Go Deeper
Pilaro is an AI-native development system designed to keep software systems stable while AI agents build them.
Instead of letting coding agents modify a repository freely, Pilaro runs every improvement through a structured pipeline of specialized agents that analyze, plan, implement, and verify changes.
Each improvement progresses through six stages:
1. Discover
The system analyzes the architecture and determines which components are impacted by the requested change.
2. Define
The improvement is converted into a structured definition with clear intent, constraints, and acceptance criteria.
3. Reality Check
The current codebase is evaluated against architectural contracts to understand the real state of the system.
4. Eligibility Check
Pilaro generates a deterministic execution plan and determines which changes are safe to implement next.
5. Execute
Coding agents implement the approved changes in controlled execution waves.
6. Verify & Deploy
Verification agents test the results and confirm that the system still satisfies its intended behavior before deployment.
At the core of Pilaro is a System Truth Layer.
This layer maintains an authoritative understanding of the system’s structure and intent so that AI-generated changes remain visible, stable, and controllable over time.
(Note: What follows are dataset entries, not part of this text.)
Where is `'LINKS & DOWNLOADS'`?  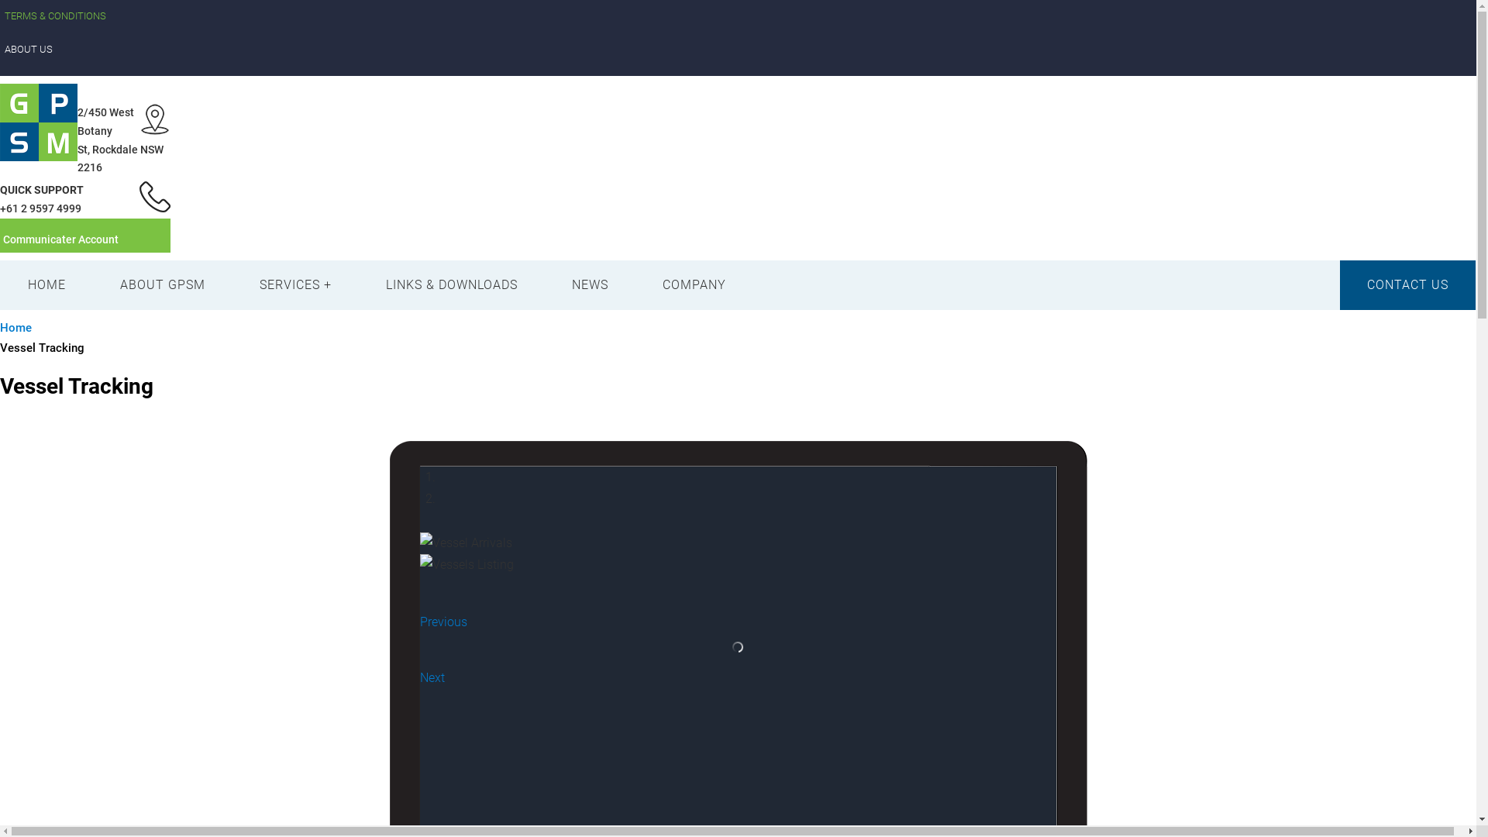 'LINKS & DOWNLOADS' is located at coordinates (357, 284).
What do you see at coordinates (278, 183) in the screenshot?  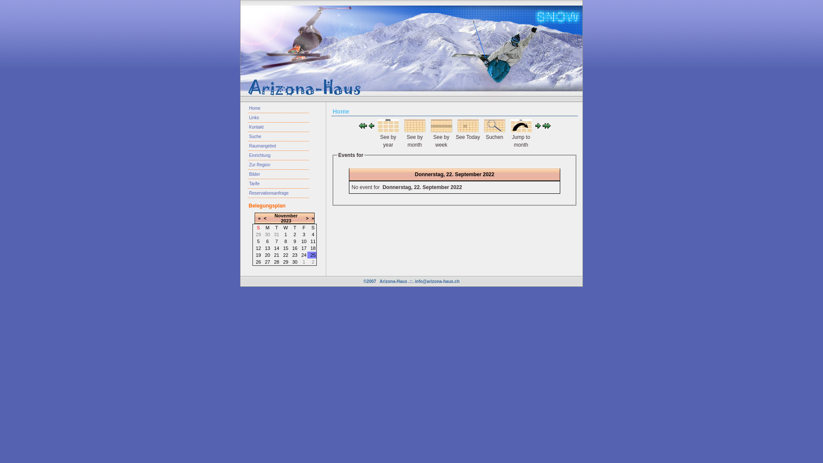 I see `'Tarife'` at bounding box center [278, 183].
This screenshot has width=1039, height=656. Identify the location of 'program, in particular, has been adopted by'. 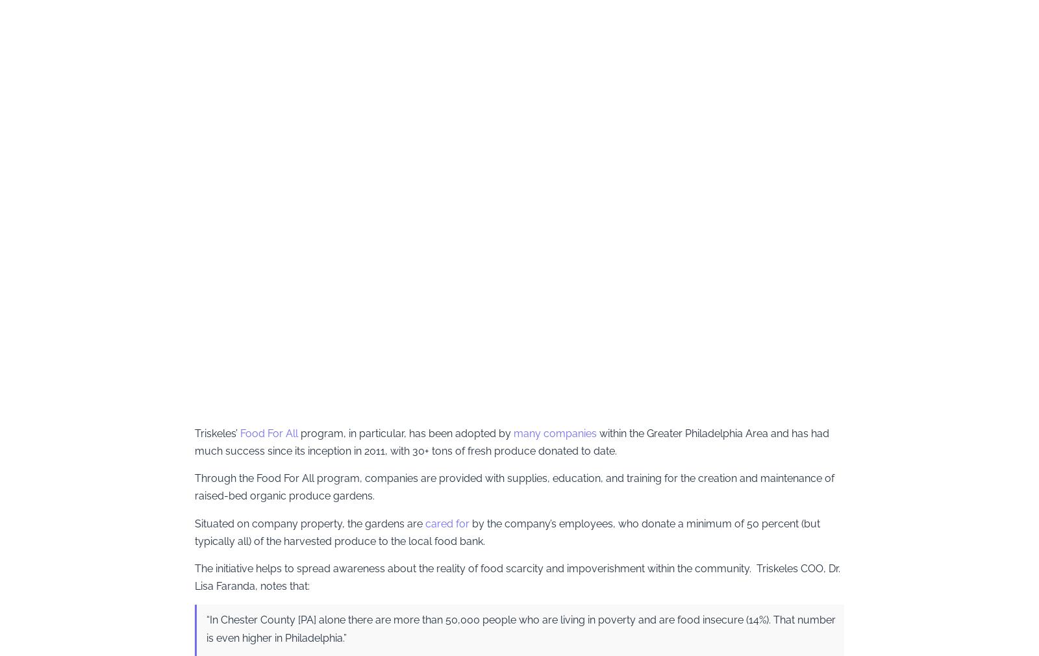
(405, 432).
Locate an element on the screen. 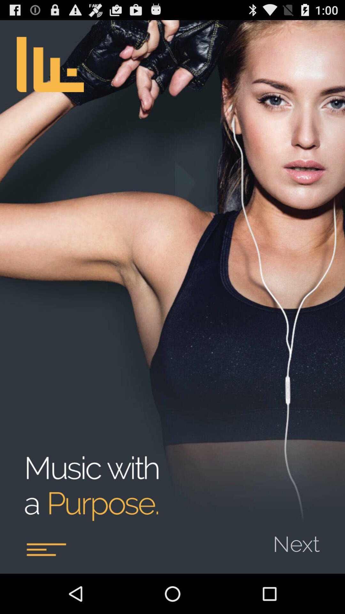 Image resolution: width=345 pixels, height=614 pixels. the icon to the left of next item is located at coordinates (46, 549).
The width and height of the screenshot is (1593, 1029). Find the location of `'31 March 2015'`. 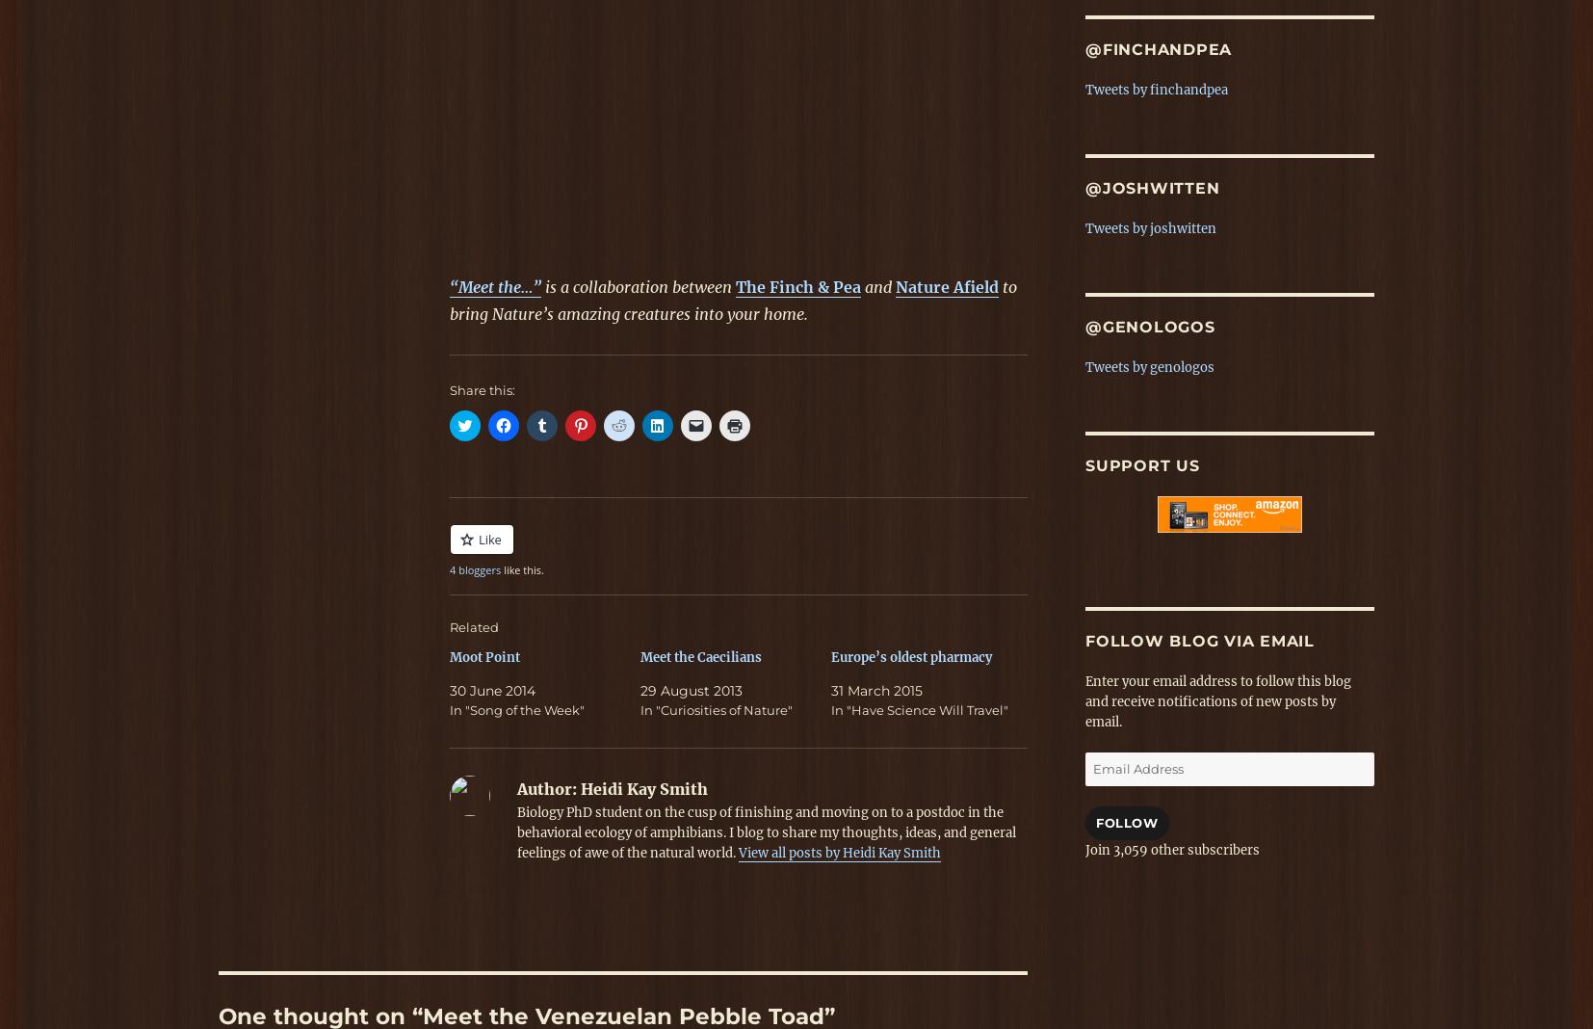

'31 March 2015' is located at coordinates (876, 690).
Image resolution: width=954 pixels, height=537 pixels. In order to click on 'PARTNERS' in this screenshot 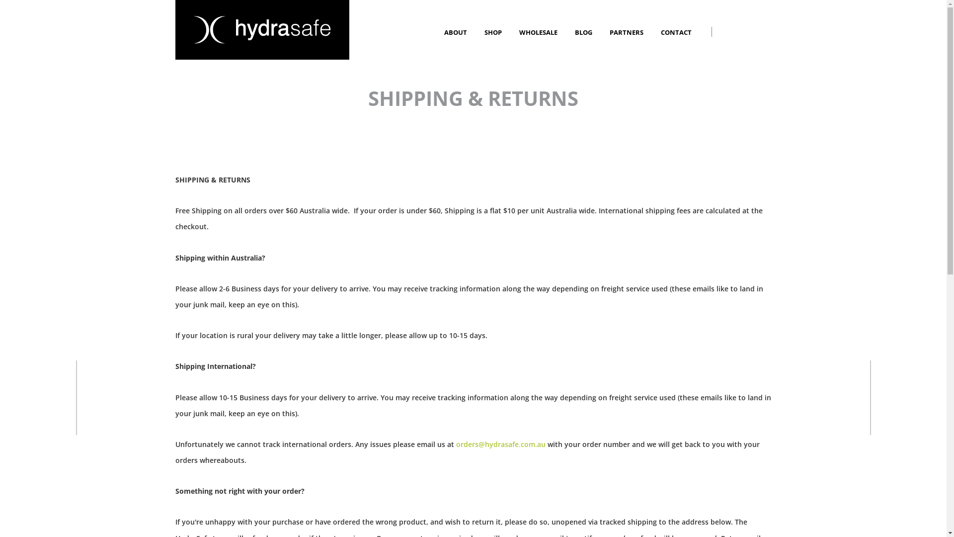, I will do `click(626, 32)`.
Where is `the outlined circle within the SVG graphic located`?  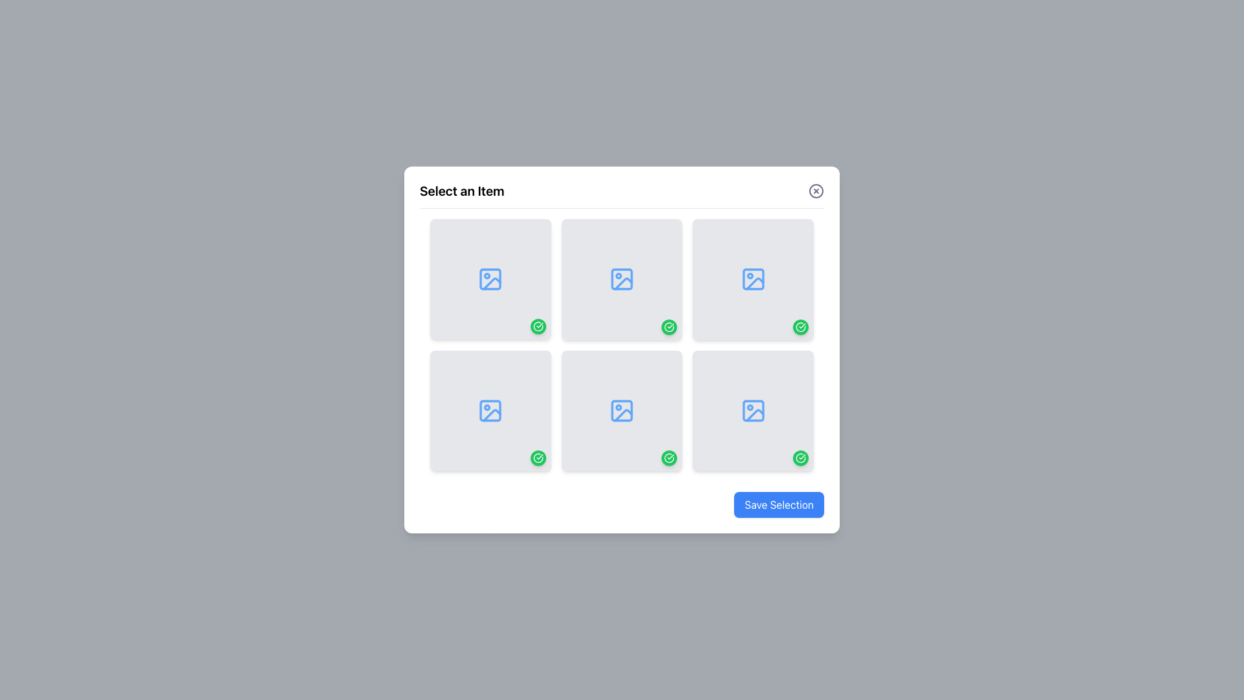 the outlined circle within the SVG graphic located is located at coordinates (815, 190).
This approach allows teams to safely increase development speed while preventing architectural drift as AI agents become more autonomous.
Pilaro can operate in two modes:
Drive Mode – Pilaro plans and executes improvements autonomously.
Guard Mode – Pilaro analyzes and verifies pull requests created outside the platform.
Every improvement and agent execution is tracked, creating a full operational history of how the system evolves.
The goal is simple: let AI move fast without letting software systems fall apart.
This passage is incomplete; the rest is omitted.